A client had developed an in house application that utilized data sources from multiple servers. It was an application that uses GIS data to plan trips, and was experiencing uncharacteristically slow application response times. The application had been running for several years, in various incarnations, and had been recently ‘tweaked’ by a software engineering contractor who had been hired after the lead developer left the organization five months earlier.
The application had been performing for the previous several months with an average response time 4.5 seconds. I had helped the client setup a testing environment using synthetic transactions to measure the response time, and we had plenty of supporting data for the prior time periods. The testing system was reporting times in excess of 30 seconds to perform the same function.
Identifying the problem
After discussing the code changes with the new software engineer, I began collecting data with the analyzer to determine the source of the latency. When looking at the response time between the client and the front end HTTP server, it appeared that everything in this space was performing as expected. The application, session, transport, etc. were all looking fine. Next, I moved the analyzer to the data path between the HTTP server and the Oracle™ database server. From here I was able to see several samples of a large delay between the two servers. A request would go out from the HTTP server, and a long period of time elapsed prior to the database server response. Continuing the troubleshooting required an examination of the rest of the systems architecture, so I needed to capture data between the Oracle™ server and the servers holding the GIS data. Now that I had data from all the data paths in this four tier client server application, I was able to begin the process of moving to identifying the problem.
As with any analysis, it requires one to take an iterative approach of piecing small pieces of the larger puzzle together. Once you have a few pieces, you interconnect them to determine if the entire puzzle is in front of you, or pieces are missing (requiring additional data collection and analysis). In this case, I pieced together the chain of data flowing from the client to the front-end HTTP server, next came the data from the HTTP server to the Oracle™ server, followed by the data from the Oracle™ server to the GIS server. In going through the tasks involved to deliver a valid response to the user, multiple sub-tasks are going on behind the scenes (reflected by the modules within the application) and this data can be seen using the analyzer. In this case, it was clear that the vast majority of the latency was between the HTTP server and the Oracle™ server, since the HTTP and GIS aspects were responding well.
In looking closely at the data traveling between the two servers, the HTTP server was making two separate SQL calls to the Oracle™ server. In looking at these two calls, the majority of the latency was coming from the second SQL call. The second SQL query took, on average, eight times longer to complete.
Problem resolved
I took my findings to the new software engineer, and he said there was a mistake in the analysis. He was adamant that there was only a single SQL query initiated from the HTTP server to the Oracle™ database. When I walked through multiple sessions captured during the analysis, I convinced him that indeed, there were two SQL calls going to database, instead of just one. I also convinced him that it was the second call that was causing the problem.

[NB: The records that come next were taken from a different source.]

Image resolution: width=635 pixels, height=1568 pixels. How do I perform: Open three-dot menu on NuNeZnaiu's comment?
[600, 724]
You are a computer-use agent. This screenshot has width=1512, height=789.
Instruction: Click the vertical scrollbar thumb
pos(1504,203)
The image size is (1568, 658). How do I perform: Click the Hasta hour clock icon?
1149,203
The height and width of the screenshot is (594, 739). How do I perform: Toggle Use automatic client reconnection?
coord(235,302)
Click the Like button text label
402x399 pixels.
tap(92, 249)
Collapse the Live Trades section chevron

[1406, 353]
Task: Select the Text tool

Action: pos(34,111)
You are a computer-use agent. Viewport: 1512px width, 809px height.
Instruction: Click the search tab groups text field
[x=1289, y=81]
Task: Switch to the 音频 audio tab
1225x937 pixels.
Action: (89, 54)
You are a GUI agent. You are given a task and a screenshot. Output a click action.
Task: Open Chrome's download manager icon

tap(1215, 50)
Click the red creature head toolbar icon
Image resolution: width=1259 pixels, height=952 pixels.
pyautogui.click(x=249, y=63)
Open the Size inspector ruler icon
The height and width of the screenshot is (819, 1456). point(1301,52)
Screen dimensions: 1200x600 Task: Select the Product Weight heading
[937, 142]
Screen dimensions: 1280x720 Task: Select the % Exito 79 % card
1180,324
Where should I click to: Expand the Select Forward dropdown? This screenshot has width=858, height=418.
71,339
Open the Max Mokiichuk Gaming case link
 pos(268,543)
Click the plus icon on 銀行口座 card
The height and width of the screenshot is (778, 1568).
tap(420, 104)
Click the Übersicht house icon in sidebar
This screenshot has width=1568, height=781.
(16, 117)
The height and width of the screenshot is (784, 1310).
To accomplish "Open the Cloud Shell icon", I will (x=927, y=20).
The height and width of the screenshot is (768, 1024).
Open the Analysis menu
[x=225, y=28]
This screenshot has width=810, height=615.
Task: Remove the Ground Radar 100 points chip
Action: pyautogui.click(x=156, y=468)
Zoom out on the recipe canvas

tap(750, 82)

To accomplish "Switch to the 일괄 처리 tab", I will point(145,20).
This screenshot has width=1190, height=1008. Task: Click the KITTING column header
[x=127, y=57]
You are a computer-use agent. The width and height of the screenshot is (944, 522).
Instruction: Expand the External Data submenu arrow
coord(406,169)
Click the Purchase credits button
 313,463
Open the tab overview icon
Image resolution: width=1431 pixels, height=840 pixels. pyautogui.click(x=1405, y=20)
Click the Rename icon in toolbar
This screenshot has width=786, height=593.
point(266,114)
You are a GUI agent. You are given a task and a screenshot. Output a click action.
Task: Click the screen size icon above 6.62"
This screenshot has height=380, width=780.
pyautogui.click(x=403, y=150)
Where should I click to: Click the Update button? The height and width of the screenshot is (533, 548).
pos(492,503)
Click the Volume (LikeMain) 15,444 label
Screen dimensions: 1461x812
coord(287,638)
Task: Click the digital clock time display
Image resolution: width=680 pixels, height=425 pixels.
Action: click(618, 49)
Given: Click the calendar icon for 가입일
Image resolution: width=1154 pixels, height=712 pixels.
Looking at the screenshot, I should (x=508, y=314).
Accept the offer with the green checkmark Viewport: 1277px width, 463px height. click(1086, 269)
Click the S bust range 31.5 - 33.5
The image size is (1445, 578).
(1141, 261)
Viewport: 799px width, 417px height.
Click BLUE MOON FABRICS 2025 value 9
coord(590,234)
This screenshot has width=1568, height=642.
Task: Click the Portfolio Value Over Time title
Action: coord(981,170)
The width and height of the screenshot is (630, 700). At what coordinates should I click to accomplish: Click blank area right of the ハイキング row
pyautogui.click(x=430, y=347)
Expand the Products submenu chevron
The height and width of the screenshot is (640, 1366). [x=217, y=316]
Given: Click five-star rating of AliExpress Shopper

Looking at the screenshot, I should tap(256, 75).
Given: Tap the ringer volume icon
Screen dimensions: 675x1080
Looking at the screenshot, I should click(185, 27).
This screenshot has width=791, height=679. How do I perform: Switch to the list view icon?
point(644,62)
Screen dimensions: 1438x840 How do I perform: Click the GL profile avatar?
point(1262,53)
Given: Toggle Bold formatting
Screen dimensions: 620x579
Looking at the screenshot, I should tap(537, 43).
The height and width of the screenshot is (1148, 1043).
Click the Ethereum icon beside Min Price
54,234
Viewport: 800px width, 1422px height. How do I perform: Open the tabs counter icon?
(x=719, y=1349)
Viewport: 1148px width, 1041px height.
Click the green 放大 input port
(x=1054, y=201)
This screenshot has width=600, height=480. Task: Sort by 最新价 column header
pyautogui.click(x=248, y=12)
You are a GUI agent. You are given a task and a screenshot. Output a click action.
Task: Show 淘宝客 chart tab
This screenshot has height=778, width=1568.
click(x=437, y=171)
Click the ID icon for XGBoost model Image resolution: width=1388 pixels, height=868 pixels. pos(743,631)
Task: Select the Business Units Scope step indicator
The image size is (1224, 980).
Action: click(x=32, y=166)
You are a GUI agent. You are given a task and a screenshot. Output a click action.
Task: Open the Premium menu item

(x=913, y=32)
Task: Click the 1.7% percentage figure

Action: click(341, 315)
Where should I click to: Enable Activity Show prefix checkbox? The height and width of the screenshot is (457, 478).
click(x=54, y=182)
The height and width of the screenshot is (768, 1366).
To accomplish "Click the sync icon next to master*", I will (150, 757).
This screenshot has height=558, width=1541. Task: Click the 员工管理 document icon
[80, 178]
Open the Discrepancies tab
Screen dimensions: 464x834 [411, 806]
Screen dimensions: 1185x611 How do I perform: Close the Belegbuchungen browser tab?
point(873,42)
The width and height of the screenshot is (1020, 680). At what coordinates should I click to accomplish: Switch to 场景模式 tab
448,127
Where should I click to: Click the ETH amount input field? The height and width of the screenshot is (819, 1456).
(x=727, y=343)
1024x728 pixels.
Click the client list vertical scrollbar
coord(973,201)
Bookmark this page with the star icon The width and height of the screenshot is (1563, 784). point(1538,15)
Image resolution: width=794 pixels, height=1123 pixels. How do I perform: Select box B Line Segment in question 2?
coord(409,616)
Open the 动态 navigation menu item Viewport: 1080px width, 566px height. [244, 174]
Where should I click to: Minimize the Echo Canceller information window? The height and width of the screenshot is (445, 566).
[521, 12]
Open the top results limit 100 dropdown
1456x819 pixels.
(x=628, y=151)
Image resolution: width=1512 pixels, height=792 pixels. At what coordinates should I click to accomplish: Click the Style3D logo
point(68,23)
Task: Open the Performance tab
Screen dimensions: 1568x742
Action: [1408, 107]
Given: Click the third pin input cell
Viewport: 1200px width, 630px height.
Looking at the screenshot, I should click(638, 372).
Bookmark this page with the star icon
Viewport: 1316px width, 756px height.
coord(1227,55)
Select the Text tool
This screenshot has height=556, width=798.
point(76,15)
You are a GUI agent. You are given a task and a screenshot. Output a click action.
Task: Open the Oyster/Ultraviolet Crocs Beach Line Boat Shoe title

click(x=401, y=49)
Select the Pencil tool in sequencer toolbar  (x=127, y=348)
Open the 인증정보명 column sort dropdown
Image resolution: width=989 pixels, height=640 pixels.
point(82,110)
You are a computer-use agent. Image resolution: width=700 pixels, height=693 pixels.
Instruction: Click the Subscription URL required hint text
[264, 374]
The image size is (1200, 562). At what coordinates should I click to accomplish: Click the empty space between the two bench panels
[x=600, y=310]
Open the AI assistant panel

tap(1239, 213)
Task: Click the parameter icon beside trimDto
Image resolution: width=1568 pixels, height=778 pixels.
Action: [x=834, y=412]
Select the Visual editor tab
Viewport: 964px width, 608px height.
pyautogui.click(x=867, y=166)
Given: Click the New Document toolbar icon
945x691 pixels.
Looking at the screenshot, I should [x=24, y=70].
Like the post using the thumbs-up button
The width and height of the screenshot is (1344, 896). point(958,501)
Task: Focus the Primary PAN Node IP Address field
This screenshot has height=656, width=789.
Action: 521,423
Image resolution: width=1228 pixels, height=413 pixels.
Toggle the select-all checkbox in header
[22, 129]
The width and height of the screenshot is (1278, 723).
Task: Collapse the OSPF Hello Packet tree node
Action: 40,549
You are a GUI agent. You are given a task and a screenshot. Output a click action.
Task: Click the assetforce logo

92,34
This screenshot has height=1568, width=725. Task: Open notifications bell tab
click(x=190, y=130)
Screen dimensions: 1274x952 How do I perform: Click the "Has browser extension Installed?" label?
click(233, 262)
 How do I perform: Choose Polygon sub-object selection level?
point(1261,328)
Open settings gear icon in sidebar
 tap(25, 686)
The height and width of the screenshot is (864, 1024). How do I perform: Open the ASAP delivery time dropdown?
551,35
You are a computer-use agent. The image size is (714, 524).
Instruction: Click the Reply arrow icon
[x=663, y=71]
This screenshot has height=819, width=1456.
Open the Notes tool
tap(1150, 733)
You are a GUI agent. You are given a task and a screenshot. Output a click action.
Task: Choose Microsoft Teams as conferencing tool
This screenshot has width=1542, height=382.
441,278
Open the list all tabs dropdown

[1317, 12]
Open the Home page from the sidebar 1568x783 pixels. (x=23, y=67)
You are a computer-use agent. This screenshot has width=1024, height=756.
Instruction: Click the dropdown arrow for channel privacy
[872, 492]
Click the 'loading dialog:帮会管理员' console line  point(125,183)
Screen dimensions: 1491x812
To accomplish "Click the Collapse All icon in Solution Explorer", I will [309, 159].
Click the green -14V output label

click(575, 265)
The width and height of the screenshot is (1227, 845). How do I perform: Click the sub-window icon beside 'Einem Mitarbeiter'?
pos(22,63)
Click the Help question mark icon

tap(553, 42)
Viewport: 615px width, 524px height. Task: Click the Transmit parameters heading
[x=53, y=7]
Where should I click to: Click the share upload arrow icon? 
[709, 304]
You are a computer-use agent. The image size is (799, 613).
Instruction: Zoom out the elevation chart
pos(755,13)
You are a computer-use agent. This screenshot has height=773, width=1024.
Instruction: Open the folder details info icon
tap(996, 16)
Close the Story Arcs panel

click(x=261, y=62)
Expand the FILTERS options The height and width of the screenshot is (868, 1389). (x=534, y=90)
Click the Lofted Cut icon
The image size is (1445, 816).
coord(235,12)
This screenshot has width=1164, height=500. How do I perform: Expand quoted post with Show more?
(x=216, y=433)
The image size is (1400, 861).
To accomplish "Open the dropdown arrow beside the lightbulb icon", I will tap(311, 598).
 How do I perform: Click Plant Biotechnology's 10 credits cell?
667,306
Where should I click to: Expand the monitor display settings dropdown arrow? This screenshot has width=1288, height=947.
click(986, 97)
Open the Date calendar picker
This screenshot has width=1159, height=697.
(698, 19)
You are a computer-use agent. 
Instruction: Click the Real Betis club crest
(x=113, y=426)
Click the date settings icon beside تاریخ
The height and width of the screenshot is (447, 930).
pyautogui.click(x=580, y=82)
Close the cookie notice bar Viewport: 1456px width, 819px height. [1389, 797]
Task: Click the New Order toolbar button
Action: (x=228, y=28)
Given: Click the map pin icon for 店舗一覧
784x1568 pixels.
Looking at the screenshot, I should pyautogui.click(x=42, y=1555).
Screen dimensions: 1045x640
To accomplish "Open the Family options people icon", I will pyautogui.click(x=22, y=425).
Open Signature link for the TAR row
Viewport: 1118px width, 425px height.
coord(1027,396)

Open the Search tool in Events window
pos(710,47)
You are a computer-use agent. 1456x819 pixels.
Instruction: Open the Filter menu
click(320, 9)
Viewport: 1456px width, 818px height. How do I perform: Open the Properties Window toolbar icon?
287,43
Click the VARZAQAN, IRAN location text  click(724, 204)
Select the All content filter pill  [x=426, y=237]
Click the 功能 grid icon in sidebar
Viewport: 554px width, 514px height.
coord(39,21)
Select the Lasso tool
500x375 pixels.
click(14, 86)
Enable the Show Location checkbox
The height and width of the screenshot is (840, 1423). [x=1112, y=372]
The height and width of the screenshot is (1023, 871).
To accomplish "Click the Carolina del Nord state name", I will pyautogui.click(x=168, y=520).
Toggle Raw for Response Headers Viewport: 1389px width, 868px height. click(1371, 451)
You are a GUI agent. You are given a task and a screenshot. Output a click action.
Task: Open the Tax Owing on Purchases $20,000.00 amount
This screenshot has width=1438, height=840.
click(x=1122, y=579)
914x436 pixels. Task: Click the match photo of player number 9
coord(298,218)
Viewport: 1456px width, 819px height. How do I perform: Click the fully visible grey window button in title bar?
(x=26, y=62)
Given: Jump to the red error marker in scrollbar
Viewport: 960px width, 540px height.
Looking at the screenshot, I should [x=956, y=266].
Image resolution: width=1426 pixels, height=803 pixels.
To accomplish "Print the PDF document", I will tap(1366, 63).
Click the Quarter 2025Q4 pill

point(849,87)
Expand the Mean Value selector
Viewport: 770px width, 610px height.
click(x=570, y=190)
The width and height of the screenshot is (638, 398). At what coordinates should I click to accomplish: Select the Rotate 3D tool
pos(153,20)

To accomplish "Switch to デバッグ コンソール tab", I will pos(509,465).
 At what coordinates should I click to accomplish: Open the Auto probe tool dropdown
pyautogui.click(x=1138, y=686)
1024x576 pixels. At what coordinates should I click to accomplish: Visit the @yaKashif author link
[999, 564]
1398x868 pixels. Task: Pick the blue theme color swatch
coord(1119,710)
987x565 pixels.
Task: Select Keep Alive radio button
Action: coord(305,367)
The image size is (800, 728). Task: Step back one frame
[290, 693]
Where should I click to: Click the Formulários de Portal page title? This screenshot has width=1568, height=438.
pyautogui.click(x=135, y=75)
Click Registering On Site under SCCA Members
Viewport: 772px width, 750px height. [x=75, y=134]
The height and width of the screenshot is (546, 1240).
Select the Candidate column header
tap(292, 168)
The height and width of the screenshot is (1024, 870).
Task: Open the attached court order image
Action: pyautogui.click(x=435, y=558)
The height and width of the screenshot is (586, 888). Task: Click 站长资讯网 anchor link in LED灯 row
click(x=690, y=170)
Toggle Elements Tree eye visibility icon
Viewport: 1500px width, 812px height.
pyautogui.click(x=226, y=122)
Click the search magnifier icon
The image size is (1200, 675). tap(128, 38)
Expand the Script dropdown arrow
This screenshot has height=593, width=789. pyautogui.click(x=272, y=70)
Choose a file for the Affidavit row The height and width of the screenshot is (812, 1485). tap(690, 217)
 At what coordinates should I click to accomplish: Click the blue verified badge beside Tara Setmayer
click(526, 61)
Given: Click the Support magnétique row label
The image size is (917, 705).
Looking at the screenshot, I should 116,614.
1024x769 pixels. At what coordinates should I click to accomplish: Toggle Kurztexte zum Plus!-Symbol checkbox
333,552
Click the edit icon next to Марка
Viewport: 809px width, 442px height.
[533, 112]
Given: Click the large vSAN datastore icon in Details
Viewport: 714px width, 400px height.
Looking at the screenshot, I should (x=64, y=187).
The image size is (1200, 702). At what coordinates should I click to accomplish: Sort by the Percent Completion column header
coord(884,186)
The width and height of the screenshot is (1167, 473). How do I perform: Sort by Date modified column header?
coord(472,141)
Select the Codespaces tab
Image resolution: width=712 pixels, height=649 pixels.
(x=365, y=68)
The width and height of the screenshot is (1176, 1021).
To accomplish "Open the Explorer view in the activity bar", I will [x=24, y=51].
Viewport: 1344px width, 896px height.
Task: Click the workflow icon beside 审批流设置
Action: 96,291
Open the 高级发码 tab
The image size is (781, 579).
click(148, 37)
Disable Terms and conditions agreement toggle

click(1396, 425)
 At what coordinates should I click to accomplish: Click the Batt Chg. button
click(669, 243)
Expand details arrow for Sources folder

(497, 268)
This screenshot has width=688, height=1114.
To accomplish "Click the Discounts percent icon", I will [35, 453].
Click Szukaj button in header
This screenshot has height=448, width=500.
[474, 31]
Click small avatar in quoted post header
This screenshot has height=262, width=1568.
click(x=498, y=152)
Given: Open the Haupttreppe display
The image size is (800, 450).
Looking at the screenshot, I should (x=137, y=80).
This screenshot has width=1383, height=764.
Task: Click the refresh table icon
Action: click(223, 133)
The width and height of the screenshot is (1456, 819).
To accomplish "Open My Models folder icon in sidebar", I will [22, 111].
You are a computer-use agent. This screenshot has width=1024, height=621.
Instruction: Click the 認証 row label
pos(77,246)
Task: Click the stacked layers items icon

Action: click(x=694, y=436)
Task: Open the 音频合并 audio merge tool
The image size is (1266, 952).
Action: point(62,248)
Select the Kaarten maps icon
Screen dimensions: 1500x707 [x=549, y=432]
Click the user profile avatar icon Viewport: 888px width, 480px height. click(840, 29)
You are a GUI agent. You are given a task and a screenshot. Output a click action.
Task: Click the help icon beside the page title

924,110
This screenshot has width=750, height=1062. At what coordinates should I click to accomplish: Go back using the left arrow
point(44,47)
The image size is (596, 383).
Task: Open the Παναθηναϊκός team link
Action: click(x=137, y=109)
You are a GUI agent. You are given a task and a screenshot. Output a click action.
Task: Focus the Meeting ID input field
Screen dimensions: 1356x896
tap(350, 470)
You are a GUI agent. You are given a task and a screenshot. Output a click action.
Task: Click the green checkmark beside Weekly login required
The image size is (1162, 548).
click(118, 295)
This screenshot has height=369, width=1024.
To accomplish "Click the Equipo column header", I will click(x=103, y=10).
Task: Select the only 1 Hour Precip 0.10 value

Based upon this information (since we had the actual SQL syntax to search for in the code), he reviewed the code and located the module making the call. It soon became evident that the program was not supposed to be running the code in the module, and he had a logic problem to resolve.
Later that day, the software engineer made the appropriate changes to the code, and wanted a verification that the second SQL call was not being issued. Even though the response times returned to normal (averaging 4.5 seconds) after the change, we needed to verify that the second call was not being made. I reconnected the analyzer to the systems in question, ran several tests, and concluded that the code was running properly (not placing the second SQL call).